Japanese school in California, US

The San Francisco Japanese School (SFJS, ) is a weekend Japanese school as well as a two-week summer school serving the San Francisco Bay Area. The system, with its administrative offices in San Francisco, is a 501(c)(3) non-profit organization, and was the world's second largest overseas Japanese weekend school in 2006. The school is supported by the Japanese government.

The SFJS rents classrooms in four schools serving a total of over 1,600 students as of 2016. The student body was 1,116 in 2006.

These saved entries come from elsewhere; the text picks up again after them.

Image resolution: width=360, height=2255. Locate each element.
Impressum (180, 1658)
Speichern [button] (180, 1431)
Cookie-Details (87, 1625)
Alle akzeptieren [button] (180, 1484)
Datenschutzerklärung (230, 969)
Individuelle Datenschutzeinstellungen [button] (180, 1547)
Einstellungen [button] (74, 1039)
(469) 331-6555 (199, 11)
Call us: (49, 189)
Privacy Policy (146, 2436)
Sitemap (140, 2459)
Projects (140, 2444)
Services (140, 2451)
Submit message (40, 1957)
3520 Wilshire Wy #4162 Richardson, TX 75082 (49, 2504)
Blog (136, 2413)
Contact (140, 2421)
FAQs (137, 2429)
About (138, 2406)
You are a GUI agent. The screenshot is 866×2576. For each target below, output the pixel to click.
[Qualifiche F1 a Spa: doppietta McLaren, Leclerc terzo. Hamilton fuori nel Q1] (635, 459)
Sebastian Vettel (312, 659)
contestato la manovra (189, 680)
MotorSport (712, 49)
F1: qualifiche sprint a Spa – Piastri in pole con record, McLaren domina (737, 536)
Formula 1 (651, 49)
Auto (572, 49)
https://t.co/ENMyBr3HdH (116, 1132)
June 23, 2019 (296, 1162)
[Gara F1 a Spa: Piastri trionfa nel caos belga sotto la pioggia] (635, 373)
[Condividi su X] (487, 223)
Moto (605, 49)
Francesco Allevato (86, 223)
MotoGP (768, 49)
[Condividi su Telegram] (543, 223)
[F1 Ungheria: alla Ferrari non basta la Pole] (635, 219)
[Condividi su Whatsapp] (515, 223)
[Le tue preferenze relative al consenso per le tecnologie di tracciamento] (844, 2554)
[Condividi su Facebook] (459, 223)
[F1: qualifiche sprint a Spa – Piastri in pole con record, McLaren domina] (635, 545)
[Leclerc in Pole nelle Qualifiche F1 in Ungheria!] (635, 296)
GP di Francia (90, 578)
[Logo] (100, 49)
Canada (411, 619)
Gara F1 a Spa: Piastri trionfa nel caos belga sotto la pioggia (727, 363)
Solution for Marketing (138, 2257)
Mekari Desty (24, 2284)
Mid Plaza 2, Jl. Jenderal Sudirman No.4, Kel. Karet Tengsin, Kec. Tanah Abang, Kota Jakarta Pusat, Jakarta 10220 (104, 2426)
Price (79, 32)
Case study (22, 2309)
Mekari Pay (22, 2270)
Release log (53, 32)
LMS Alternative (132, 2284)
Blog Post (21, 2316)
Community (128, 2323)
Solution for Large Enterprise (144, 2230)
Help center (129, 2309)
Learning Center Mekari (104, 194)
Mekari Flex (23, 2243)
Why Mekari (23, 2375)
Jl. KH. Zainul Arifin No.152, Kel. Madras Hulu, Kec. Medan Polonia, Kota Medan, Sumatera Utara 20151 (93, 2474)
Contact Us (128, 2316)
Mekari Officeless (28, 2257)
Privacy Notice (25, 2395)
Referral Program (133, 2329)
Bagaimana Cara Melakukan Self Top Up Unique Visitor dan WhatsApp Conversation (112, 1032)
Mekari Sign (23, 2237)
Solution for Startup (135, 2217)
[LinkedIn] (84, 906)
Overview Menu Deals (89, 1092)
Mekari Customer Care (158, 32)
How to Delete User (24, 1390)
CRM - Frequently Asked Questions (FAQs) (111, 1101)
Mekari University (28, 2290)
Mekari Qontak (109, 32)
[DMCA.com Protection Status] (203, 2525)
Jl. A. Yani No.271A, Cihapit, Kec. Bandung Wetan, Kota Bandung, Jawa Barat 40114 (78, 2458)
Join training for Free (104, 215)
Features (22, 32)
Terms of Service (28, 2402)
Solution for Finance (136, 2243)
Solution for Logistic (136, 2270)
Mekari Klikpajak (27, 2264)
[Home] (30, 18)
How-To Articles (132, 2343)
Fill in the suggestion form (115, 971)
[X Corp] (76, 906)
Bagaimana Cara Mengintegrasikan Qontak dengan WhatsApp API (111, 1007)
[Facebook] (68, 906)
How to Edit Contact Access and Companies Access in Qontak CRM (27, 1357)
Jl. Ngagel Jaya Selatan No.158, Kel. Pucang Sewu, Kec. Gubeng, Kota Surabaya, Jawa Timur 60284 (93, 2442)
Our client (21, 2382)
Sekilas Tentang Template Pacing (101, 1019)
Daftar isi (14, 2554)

Two of the schools are in San Francisco and two are in the South Bay. For elementary students it operates out of the A. P. Giannini Middle School in San Francisco and Miller Middle School in San Jose. For junior high school and high school students it operates out of Lowell High School in San Francisco and the John F. Kennedy Middle School in Cupertino.

==History==
The school was first established in 1968. The school previously had the English name San Francisco Japanese Language Class, Inc (SFJLC), and it previously held junior high and high school-level classes at Hyde Junior High School in Cupertino while its elementary level classes were out of Kennedy Middle. At a later point it previously held high school classes at Herbert Hoover Middle School in San Francisco.

As of 2006, there were increasing numbers of Japanese permanent residents and fewer numbers of Japanese temporary residents. The economic decline of Japan and the reduction in overseas corporate postings was the cause of the latter condition.